Real World Haskell 第4章 Functional Programming

How to Think About Loops

コンピュータのプログラムで欠かせないのが、同じ処理を繰り返すループの記述だ。しかし、Haskell には for ループも while ループもない。Haskell ではループを記述する方法は下のサブセクションに見られるように多彩だ。

Explicit Recursion
Transforming Every Piece of Input
Mapping over a List
Selecting Pieces of Input
Computing One Answer over a Collection
The Left Fold
Why Use Folds, Maps, and Filters?
Folding from the Right
Left Folds, Laziness, and Space Leaks
Further Reading

Explicit Recursion

C言語の簡単なループのプログラムをどうやって Haskell のプログラムに変換していくかということを例にとって、Haskell の基本的な繰り返しプログラムである再帰関数を解説している。
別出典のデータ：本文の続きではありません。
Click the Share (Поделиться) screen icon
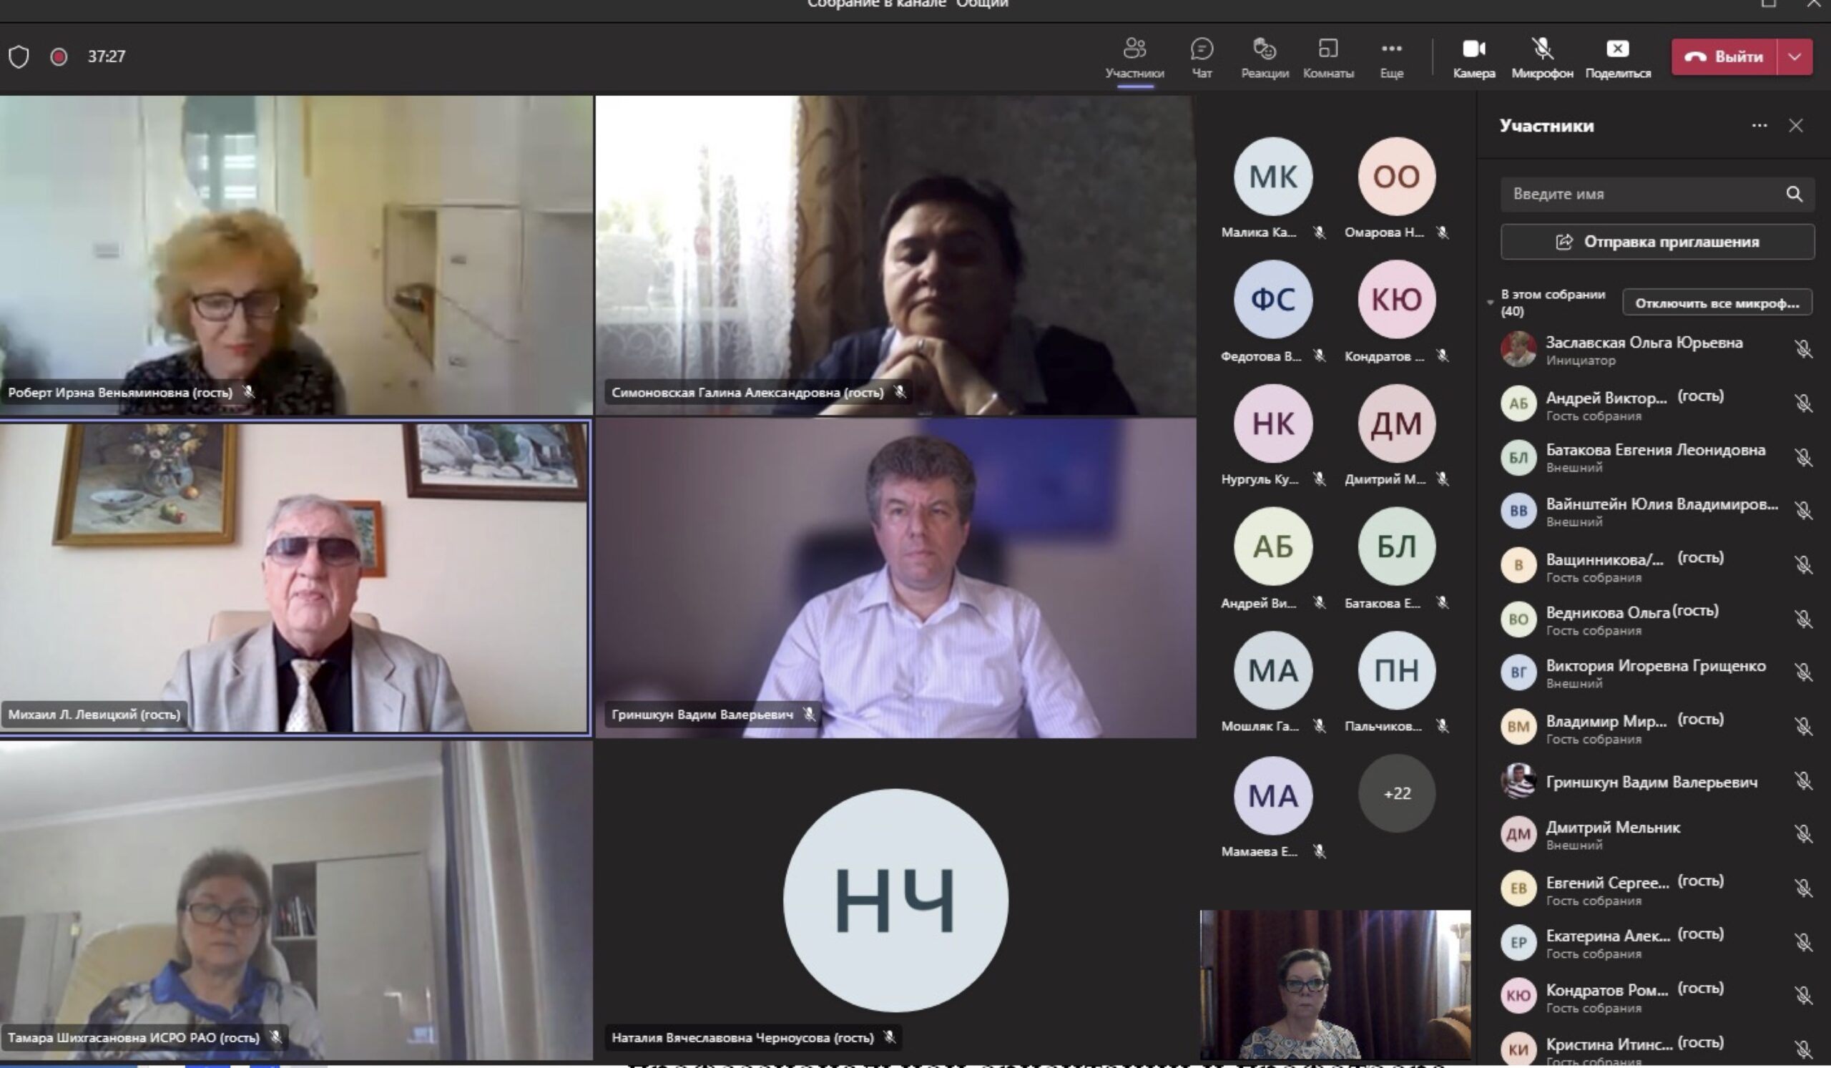1831x1068 pixels. point(1617,49)
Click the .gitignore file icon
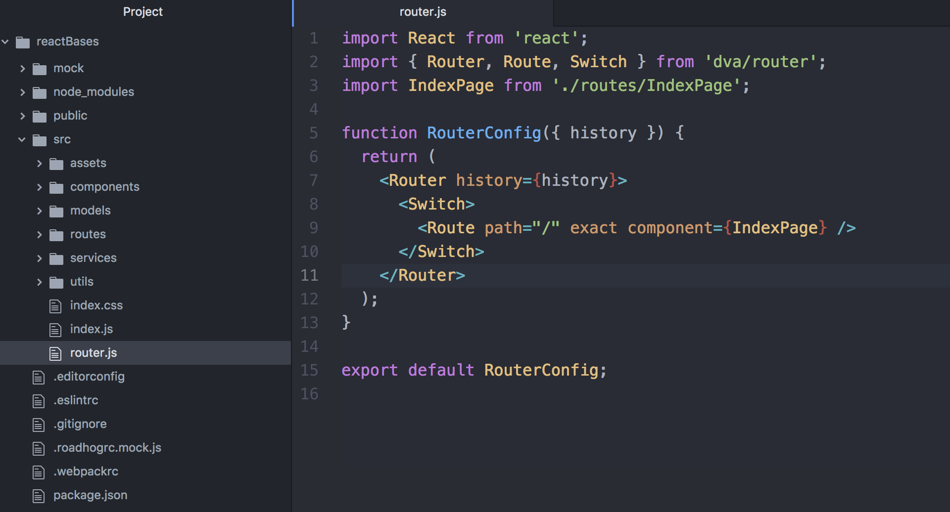This screenshot has width=950, height=512. [x=39, y=424]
しかし、次のプログラムが数字の列を整数に変換していることが読めれば、このサブセクションはスキップできる。

import Data.Char (digitToint)

asInt :: String -> Int
asInt xs = loop 0 xs

loop acc [] = acc
loop acc (x:xs) =
  let acc' * 10 + digitToInt x
  in loop acc' xs

このプログラムの説明はRWHの本文にあるので省略するが、再帰関数について少し考えてみる。

Prelude にはリストの総和を求める関数 sum があるが、これを自分で定義して mysum を作ってみる。

まず空のリストの総和は 0 だ。

mysum [] = 0

この定義式には右側に mysum が出てこないので、このような式のことを the base case あるいは terminating case という。再帰関数はこの base case がないと展開が終了せず無限ループかエラーになってしまう。

つぎにリストのパターンが (x:xs) の場合、つまり、先頭の要素とそれ以下のリストのパターンに分けられる場合、mysum の定義は次のようになる。

mysum (x:xs) = x + mysum xs

この定義式では等号の右側にも mysum があるので、the recursive case と呼ばれる。等号の右にも左にも mysum があるが、mysum (x:xs) と mysum xs の値は違うので上のような定義をしても矛盾は起きない。

この2つの定義があればこれを適用することでたとえば mysum [1,2,3] の値を計算することができる。展開の様子をシミュレートすると次のようになる。

mysum [1,2,3]
= 1 + mysum [2,3]
= 1 + (2 + mysum [3])
= 1 + (2 + (3 + mysum []))
= 1 + (2 + (3 + 0))
= 6

手続き型の言語のように計算の途中経過をアキュームレーターに記憶させておくのではなく、次々に式を展開することによって繰り返しの計算が実現できる。

Haskell の繰り返し処理は本質的にこの単純な再帰関数と同じ形になる。上のRWHの例でも the base case の loop acc [] = acc と the recursive case の loop acc (x:xs) = ... があるのが分かる。

Haskell の繰り返し処理は手続き型のプログラムからの類推よりも再帰関数の特質をとらえてから考えるほうがかえって分かりやすい。

関数言語の繰り返し処理と手続き型言語のループとは全く別のものと区別してしまったほうがプログラムを発想しやすいような気がする。

このセクションの後に様々なライブラリ関数を利用した繰り返し処理の例が出てくるが、どのライブラリ関数もその中身は再帰的関数だ。Haskell の繰り返し処理はすべて再帰関数で行うと単純化してもかまわない。